Teachers have over the years been using physical force with the intention of inflicting pain for the purpose of correcting or checking the learner’s behaviour. But this is a crime as corporal punishments were banned by Ministry of Education and Sports.

Condemned
While speaking in Kampala ahead of World Teachers’ Day celebrations in October last year, the ministry’s permanent secretary, Alex Kakooza, reemphasised the need to wholly ban corporal punishment in schools. He said teachers ought to create safe learning environments at all times.

“Any school environment should be free from fear, trauma and anxiety because no child irrespective of gender and background should have the thought of not going to school due to corporal punishments,” Kakooza said.

“We condemn any violence and mental harassment on our children. Punishment is not an answer.”
However, in many schools across the country, learners continue to be subjected to corporal punishments, some sustaining grievous injuries and trauma.

Madina Nakayenge, 23, is one such former student who still nurses the trauma she faced at the hands of her teachers. “Our teacher would tell us to bend and touch our toes and hit us on the back with a bamboo stick. Once, that teacher beat a child and made him temporarily physically impaired. She was admitted in hospital, where she nursed injuries for almost a week,” she recalled.

Pupils describe some methods teachers use to punish them as hitting, slapping, punching, kicking, pinching, choking, use of various objects, painful body postures, among others.

“Sometimes a teacher can tell your classmates to hold you tightly to the desk, saying he wants to beat you without any disturbance,” Allan Matovu, a Primary Six pupil, shares adding that other times a teacher will make a pupil carry heavy bricks in both hands while kneeling.

Why insist?
Gaviria Tamale, a primary school teacher, says at times learners become annoyingly stubborn, pushing the teacher beyond limits. “But this does not happen to teachers alone, even some parents are too aggressive when children annoy them,” Tamale says. He adds that through experience, he has learnt that the corporal punishments disorganise concentration of learners and if the pattern continues, the learner may hate the teacher and the subject.
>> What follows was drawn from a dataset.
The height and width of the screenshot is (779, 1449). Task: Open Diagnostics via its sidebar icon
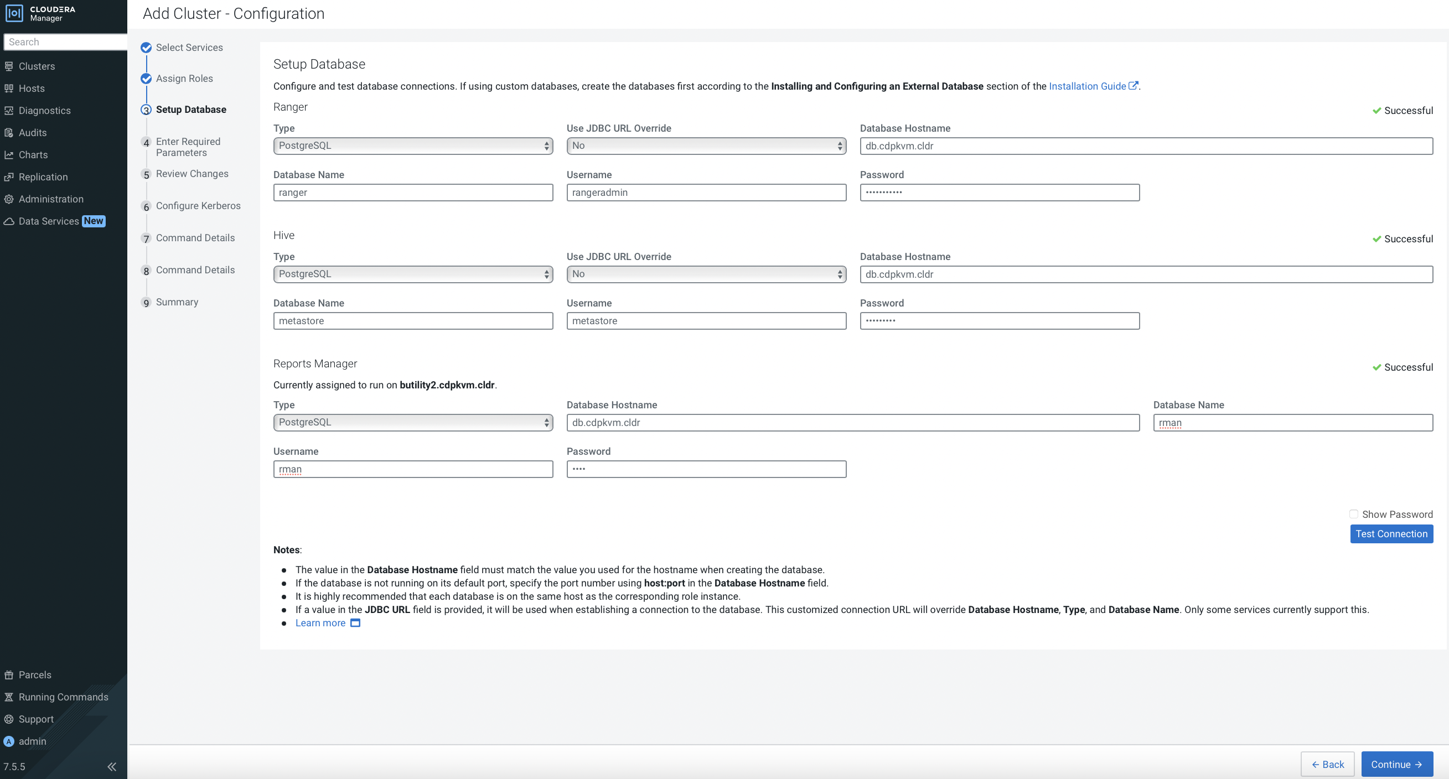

Similarly, Moses Muwulya, a secondary school teacher, says corporal punishments are a result of the teacher’s weakness to control their temper. “I remember slapping a student, it’s something I regret to date. Whenever I meet this former student, the first thing he tells me is about that slap. We recently became friends on Facebook but our chat started with the slap memory, saying he nearly slapped me back,” Muwulya says.

But Beatrice Namakula, a senior teacher trainer at Ndegeya Core Primary Teachers College, says some teachers take the ‘spare the rod, spoil the child’ saying too far. “Such teachers subject pupils to corporal punishment thinking they are helping them and do not intend to harm them,” she said.

She adds that many always argue that they use corporal punishments as a last resort. “They think it serves as a powerful deterrent when other methods have failed.”

Effects
Elizabeth Kisakye, a child psychologist and early childhood development expert at ministry of Education, says these punishments affect learners negatively than they are helpful. “They affect learners’ physical, emotional, and social wellbeing. They also cause fear of teachers, feelings of helplessness, humiliation, aggression and destruction at school or in some cases lead to dropping out of school,” Kisakye said.

Besides affecting the child, Josephine Ndagire, the headteacher of Faith Junior School, says punishments also tarnish the teacher’s and the school’s reputation.

Advice to teachers
Elizabeth Kisakye, a child psychologist says:
•The teaching and learning process cannot be effective when children live in fear of those who teach them.
•Reasons for learners’ behaviour problems should be examined in depth to solve cause.
•Some children just need guidance and counselling to change their ways.
•Teachers should accept individual differences in learners and employ tactics of handling them.